*Exercise instructions*: Once the line containing "Atty. Earl Louie" is found in the entries below, restate it and each following line word for word, stopping after the line containing "Children's Book (118, 265)".

*Information supplied*:
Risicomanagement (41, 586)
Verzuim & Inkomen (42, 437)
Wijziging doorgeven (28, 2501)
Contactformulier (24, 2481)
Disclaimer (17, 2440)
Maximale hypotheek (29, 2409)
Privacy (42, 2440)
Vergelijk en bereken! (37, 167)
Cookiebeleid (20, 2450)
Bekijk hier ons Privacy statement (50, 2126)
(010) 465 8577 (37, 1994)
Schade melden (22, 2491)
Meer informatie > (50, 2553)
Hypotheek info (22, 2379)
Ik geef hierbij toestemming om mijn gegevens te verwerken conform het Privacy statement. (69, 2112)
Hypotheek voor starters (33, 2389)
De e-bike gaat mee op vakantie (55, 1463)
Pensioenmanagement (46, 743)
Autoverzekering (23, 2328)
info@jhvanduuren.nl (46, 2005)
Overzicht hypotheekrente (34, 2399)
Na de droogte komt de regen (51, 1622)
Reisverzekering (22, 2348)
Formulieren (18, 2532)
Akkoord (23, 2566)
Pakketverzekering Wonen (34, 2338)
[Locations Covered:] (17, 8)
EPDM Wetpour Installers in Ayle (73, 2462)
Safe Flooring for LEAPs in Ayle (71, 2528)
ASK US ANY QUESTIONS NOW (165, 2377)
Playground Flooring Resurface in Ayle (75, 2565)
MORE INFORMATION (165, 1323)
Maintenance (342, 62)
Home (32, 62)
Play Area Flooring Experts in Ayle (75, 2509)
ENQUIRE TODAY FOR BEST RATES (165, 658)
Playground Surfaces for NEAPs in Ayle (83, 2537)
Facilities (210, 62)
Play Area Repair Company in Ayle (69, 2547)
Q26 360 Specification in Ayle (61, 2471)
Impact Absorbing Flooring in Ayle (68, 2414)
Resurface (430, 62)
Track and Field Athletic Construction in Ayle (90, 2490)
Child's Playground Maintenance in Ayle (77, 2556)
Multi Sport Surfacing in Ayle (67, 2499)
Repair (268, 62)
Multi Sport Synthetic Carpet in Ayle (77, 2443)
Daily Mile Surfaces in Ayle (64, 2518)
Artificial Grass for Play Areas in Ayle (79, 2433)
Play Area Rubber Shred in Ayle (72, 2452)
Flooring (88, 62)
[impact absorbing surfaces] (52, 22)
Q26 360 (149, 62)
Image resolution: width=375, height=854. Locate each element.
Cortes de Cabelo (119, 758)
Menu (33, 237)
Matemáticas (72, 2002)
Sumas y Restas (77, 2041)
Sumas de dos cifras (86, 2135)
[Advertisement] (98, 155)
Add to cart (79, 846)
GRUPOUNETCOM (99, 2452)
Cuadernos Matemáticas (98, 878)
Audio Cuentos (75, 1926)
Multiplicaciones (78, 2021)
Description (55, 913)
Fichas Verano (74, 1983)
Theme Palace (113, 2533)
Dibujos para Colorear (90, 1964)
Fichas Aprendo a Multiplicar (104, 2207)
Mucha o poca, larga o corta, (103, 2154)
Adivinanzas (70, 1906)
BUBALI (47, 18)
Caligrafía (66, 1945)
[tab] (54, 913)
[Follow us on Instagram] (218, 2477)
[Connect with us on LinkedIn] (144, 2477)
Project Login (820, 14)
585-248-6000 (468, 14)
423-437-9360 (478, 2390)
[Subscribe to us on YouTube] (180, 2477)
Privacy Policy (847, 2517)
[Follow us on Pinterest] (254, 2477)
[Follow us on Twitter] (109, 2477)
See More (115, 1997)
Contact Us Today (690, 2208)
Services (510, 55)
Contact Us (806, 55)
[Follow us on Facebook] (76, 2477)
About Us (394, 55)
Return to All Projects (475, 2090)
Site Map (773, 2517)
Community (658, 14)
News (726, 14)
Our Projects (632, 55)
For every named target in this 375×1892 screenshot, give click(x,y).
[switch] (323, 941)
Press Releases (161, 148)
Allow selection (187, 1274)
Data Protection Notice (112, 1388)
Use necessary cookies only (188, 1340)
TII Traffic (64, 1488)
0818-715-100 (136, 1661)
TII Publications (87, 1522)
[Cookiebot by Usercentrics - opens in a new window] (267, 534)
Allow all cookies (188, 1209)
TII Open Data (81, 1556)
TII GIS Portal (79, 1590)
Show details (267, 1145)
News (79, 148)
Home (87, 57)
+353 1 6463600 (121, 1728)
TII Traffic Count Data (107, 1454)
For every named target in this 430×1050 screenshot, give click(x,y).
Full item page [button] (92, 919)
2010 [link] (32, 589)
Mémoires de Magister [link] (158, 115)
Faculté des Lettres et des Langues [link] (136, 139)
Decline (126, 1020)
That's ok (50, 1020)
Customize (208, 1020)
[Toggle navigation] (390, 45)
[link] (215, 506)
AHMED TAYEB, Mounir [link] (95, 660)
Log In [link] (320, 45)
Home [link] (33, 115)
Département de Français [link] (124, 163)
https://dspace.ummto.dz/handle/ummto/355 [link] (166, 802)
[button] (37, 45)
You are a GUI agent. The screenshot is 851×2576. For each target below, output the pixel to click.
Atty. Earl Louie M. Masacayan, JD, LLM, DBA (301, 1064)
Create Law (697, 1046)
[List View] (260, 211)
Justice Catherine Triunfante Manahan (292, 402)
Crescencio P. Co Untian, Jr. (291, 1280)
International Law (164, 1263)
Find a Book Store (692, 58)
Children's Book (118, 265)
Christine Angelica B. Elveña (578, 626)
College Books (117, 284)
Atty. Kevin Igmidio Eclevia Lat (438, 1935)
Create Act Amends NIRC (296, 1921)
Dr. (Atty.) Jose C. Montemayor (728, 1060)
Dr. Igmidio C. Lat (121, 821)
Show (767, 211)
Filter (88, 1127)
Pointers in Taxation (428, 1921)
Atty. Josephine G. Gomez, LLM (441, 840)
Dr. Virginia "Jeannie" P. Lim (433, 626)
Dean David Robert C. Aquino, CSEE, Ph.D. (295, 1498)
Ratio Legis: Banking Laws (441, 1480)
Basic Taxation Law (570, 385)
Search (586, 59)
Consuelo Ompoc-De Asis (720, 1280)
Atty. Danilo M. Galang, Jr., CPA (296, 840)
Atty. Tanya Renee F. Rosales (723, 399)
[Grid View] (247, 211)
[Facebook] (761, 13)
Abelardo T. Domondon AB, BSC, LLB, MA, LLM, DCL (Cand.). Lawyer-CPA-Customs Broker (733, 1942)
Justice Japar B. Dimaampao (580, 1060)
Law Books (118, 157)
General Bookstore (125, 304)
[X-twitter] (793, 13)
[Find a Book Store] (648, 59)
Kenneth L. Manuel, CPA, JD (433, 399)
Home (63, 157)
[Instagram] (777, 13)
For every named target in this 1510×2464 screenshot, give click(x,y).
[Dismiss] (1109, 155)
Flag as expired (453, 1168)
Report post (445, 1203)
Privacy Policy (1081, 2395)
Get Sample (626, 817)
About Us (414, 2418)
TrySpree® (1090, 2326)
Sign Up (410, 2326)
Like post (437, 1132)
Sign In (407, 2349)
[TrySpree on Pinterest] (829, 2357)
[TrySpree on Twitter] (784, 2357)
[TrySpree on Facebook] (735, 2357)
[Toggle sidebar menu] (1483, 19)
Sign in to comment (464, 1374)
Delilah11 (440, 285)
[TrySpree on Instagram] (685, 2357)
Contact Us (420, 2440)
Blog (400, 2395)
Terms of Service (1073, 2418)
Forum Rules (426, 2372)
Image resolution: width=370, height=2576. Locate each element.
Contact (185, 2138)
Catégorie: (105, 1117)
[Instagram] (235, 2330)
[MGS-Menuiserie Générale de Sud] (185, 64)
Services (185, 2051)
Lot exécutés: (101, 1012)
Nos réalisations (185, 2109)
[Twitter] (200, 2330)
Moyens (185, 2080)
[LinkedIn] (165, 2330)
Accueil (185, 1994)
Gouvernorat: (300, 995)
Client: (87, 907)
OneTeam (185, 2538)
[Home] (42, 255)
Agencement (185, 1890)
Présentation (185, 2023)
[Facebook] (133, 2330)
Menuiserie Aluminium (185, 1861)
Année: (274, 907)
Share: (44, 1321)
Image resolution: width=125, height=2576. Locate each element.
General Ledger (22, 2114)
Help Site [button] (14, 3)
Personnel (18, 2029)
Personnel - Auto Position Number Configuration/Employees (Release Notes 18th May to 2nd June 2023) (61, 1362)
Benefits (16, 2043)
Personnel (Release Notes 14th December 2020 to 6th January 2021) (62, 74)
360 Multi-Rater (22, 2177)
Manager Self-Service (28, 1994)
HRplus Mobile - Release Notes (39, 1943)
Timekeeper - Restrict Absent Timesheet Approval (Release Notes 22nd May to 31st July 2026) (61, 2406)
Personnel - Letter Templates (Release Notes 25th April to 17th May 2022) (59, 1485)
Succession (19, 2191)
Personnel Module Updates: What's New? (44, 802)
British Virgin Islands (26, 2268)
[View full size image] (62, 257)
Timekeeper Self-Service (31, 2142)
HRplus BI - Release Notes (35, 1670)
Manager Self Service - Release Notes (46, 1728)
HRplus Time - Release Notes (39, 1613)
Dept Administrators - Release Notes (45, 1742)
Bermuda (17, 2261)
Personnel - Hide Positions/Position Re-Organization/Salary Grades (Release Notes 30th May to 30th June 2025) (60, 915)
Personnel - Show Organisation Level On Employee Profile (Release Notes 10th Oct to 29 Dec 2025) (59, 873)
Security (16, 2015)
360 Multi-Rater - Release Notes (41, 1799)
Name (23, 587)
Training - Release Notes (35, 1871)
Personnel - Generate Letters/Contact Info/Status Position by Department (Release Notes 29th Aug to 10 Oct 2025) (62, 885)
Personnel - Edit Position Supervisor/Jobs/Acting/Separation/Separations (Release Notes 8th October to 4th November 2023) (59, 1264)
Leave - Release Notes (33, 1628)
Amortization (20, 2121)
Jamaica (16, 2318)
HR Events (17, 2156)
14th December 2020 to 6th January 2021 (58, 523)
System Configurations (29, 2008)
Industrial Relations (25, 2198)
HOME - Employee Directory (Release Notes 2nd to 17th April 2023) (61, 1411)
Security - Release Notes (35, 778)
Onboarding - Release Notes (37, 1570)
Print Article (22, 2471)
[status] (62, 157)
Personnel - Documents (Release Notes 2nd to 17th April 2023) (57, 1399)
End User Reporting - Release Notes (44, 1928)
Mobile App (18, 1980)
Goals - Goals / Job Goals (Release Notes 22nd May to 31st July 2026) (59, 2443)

*Expected answer*:
Atty. Earl Louie M. Masacayan, JD, LLM, DBA (301, 1064)
Create Law (697, 1046)
[List View] (260, 211)
Justice Catherine Triunfante Manahan (292, 402)
Crescencio P. Co Untian, Jr. (291, 1280)
International Law (164, 1263)
Find a Book Store (692, 58)
Children's Book (118, 265)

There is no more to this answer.